The Cardinals of the Holy Roman Church

Biographical Dictionary
[Antipope] Benedict XIII (1394-1423)
Consistory of May 22, 1423 (VII)
Celebrated in Peñíscola


(16) 1. LOBERA Y VALTIERRA, Julián (?-1435)

Birth. (No date found), Munébrega, Comarca of Calatayud, archdiocese of Zaragoza, Aragón. Son of Domingo Lobera and Catalina Clara de Valtierra y Aragón. His last name is also listed as Dobla and Loba.

Education. Studied canon law at the University of Lérida.

Early life. After the early death of his wife, Isabel de Heredia, he entered the ecclesiastical state.

Priesthood. Ordained for the diocese of Tarazona (no further information found). Beneficiado of the church of Santa María de Munébrega. Chaplain at the service of Fernando Pérez Calvillo, canon of the cathedral chapter of Tarazona, when he was named bishop of Vich. Scribe of apostolic letters. In 1388, he already was canon of the cathedral chapter of Tarazona; occupied the post until 1411. Canon of Calatayud. He had a patrimonial benefice in Montbrega and a prestimonio in Caropiel Serrado. Perpetual vicar of Sunyen, Zaragoza. Rector of the University of Lérida, 1394-1395. In 1396, when Bishop Pérez Calvillo was transferred to the diocese of Tarazona, he named Canon Lobera vicar general and administrator of rents of the see of Vich. Attended the cortes of Zaragoza convoked by King Martín I of Aragón. After the cortes, he went to Avignon to meet with Bishop Pérez Calvillo and greet Antipope Benedict XIII; while in that city, he had to participate in the defense of the papal palace, which was attacked and sieged by French Marshal Jean II le Meingre Boucicaut.

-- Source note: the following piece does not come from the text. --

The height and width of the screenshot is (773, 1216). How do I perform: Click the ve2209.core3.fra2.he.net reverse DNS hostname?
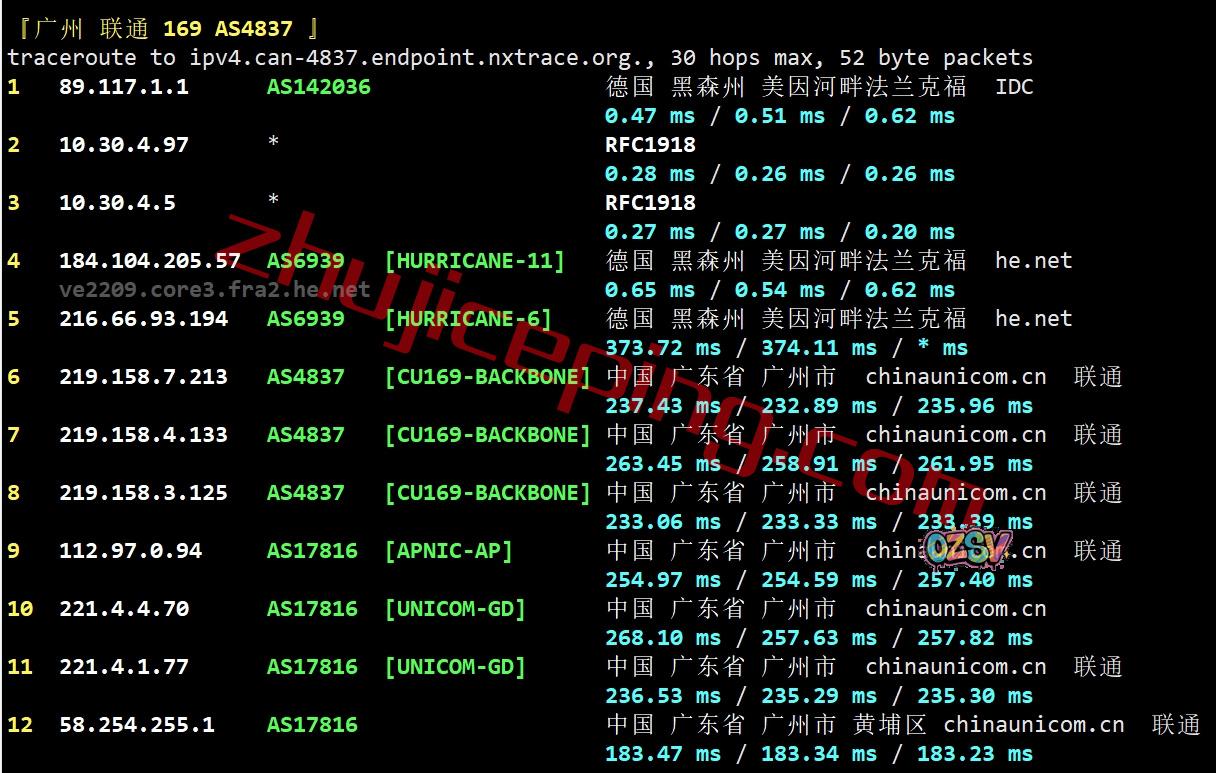point(214,290)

Episcopate. Administrator of the see of Tarazona after 1404; in 1405, he assisted Pseudocardinal Pérez Calvillo in his deathbed and presided over his funeral. At least from November 2, 1406, he occupied the post of receiver of the funds of the Apostolic Chamber, at the moment in which the papal treasury was experiencing a grave crisis; the antipope charged him, with two other functionaries of his curia, to cut expenses and study the possibility of increasing revenues. On September 9, 1407, he was present, as a notary, at the negotiations between Antipope Benedict XIII and the ambassadors of Pope Gregory XII in order to arrange an interview between the two rivals. In 1411, together with Ximeno Dahe, he revised the accounts of the administration of the possessions of the late García Fernández de Heredia, archbishop of Zaragoza, corresponding to the years 1406-1411. Canon of the cathedral chapter of Mallorca, 1411.On October 31, 1412, he was especially called as witness of the testament of Antipope Benedict XIII. On October 1, 1414, Antipope Benedict XI!I, in the village of San Mateo, prorogated his Council of Perpignan until the first Sunday of Easter in the presence, among other, of Julián Lobera, cleric of the Apostolic Chamber. Prior de Daroca in 1415. He was one of the few men whom King Alfonso V of Aragón allowed to reside in Peñíscola at the service of Antipope Benedict XIII; permission was granted on July 18, 1416. He witnessed the ultimatum that his cardinals and several prelates directed to the antipope in Peñíscola on February 8, 1417; when the majority of them abandoned the antipope, he remained at his side; for this, Cardinal Alamanno Adimari, legate of Pope Martin V, deprived him of a canonship in Barcelona. He was also acting camerlengo of the antipope.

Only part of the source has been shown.